8 Eylül 2008 Pazartesi

Uçurumdaki Uçutmalar...


Jale'nin yazısı* içimi dağladı... Aklıma o kadar kötü filmler ve gerçekler üşüştü ki uyuyamıyorum... Gözümün önünde hep Uçurtma Avcısı'ndan** o iç parçalayıcı sahne var.

Daha da fenası o filmi - maalesef hiç bilmeyerek - tavsiye ettiğim bir arkadaşımın benzer bir tramva yaşadığına dair inanılmaz bir yürek darlığım da var. Bunu şimdi anlıyorum... Çünkü filmden sonra bana gecenin bir yarısı sms göndererek çok etkilendiğini söylemişti.... Ardından da onu garip noktalardan yakaladığımdan bahsetmişti. Hatta bir kaç zaman sonra karşılıklı rakı içerken, laf arasında bana çocukluğunda cinsel tacize uğradığını ve bunun onun en büyük sırrı olduğunu da gevelemişti...
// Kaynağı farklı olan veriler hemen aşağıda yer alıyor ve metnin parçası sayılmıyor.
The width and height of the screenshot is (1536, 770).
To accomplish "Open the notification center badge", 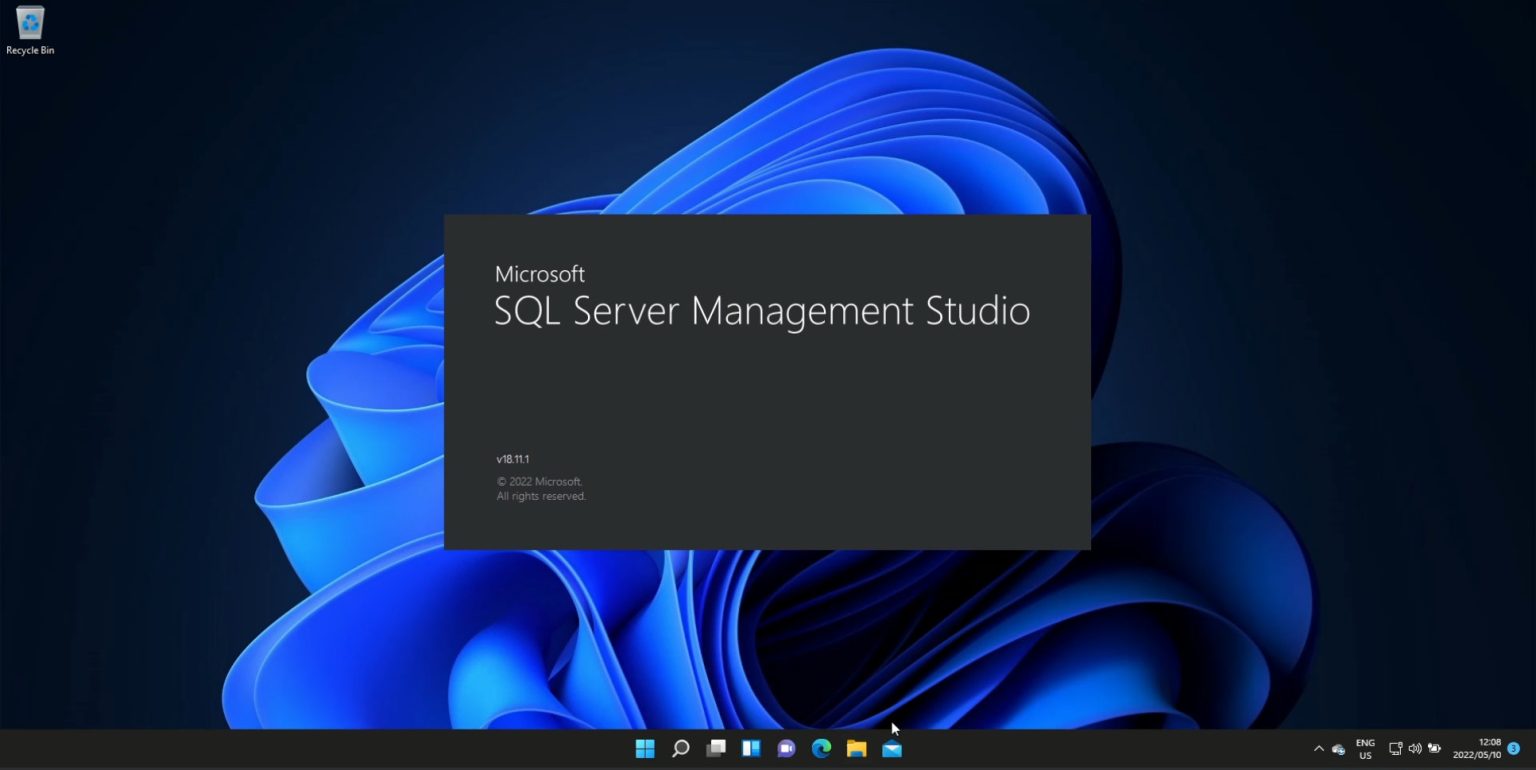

Ben, hain ben bütün bunları öylesine olaylarmış gibi dinledim... Hatta karşımdaki insana karşı içimde ne şevkat, ne acıma ne de benzeri bir duygu oluşmadı. Çünkü anlayamadım tam olarak ne hissetmem ve ne düşünmem gerektiğini... İlerleyen zamanlarda, aynı insanın akıl almaz dengesizliklerine tanık olsam da, malum benim de sarhoş olduğum o gece duyduklarım hakkında bir daha hiç konuşmadık. Her davranışının altında yatan yarayı açıkca görebilmiş olmam çok korkuttu. Onu benden uzaklaştırdı. Daha kolay saklanabileceği, içinde görünmez olabileceği paylaşımların peşindeydi... Gündelik hazlarla avunuyordu bir yanı ama öbür yanı inanılmaz yalnız ve örselenmişti... Durmadan salladığı bacağıyla, kemirdiği tırnakları, dökülen saçları ve her akşam sığındığı ot kutusuyla belki avaz avaz yardım istiyordu? Bilemedim...
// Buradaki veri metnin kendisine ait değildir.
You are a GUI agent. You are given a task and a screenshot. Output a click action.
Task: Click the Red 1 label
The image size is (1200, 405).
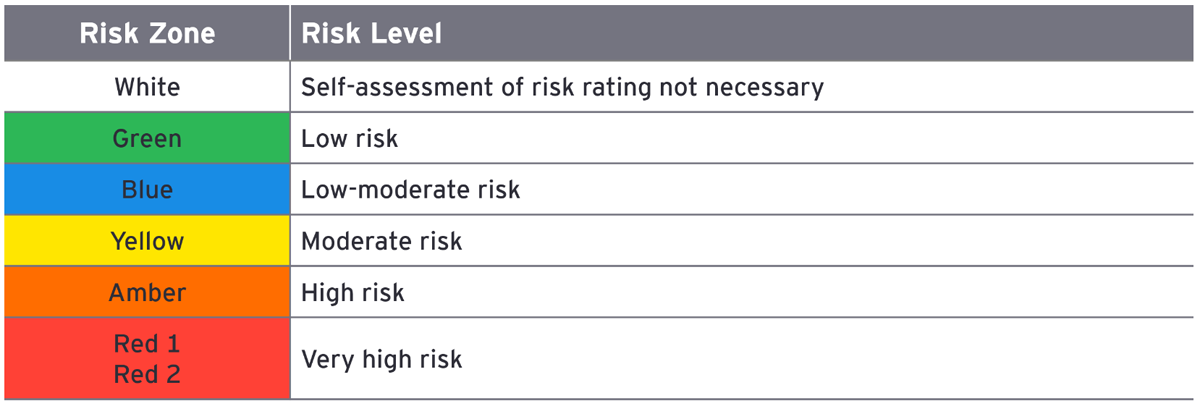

Oysa şimdi, Jale'nin yazısını okuyunca ne acı diye düşünüyorum. Aslında konuşulmalı. Hatta rakı sofralarında az tanıdığınız birileriyle değil, bu işin uzmanı olanlarla konuşup, bu korkunç tramvaları geride bırakmalı. Yoksa hayatın her dönemecinde ama fiziksel, ama ruhsal arıza olarak hortlayıp duracaklar... Ve bu davranışa maruz kalan çocuklar asla iyileşemeyecekler. İyileşmeyen yaralar da binbir yüzle yeni yaralara sebep olacak... Tanrım nasıl bir acımasızlık bu?
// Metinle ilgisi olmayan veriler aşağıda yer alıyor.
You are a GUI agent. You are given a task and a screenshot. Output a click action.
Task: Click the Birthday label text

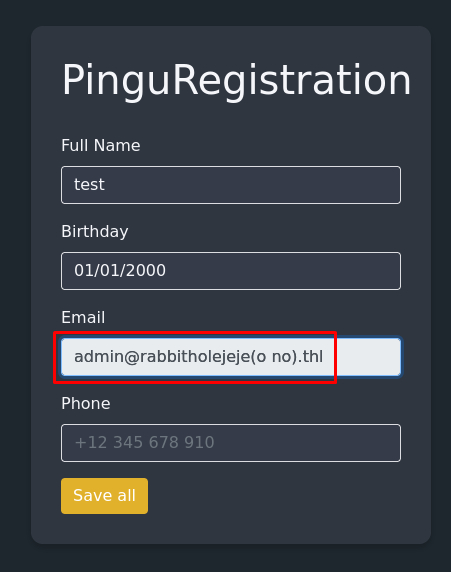95,232
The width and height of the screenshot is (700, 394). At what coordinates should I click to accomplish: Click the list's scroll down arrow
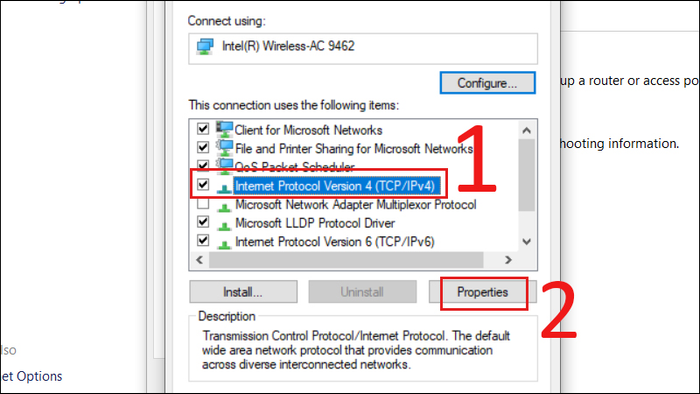point(527,242)
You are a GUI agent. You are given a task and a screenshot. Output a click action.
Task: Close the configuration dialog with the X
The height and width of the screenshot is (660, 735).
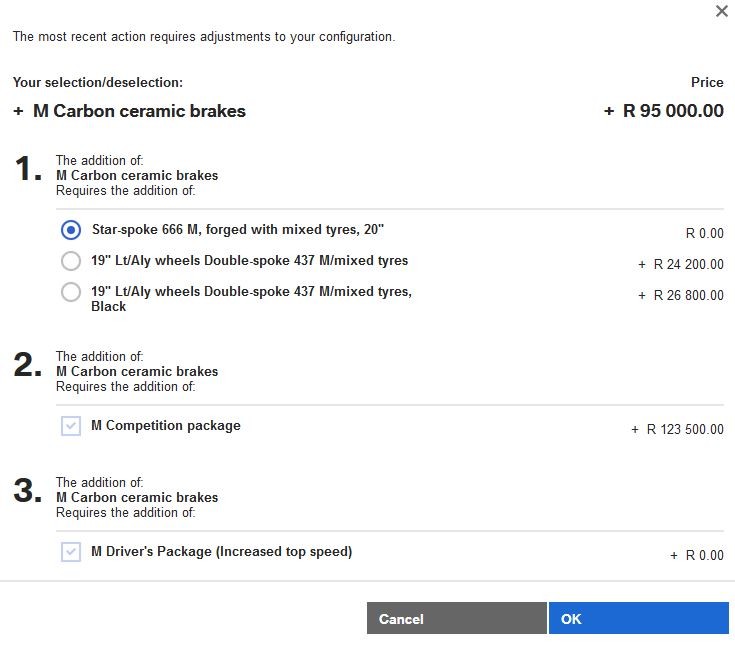pyautogui.click(x=722, y=12)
Nasıl bir sakat ruh, hele de bir erkek çocuğa cinsel tacizden, tecavüzden zevk alabilir? Biri benim çocuğuma, kardeşime, kocama, arkadaşıma böyle bir şey yapsa sanırım gözümü kırpmadan öldürebilirim. Şiddet yanlısı değilim ama bunu yapabilen birinin hayatta kalmaya hakkı olmamalı. Ben böyle suçlar, böyle günahlar için öte tarafları falan bekleyemem. Karmayı bile beklemem!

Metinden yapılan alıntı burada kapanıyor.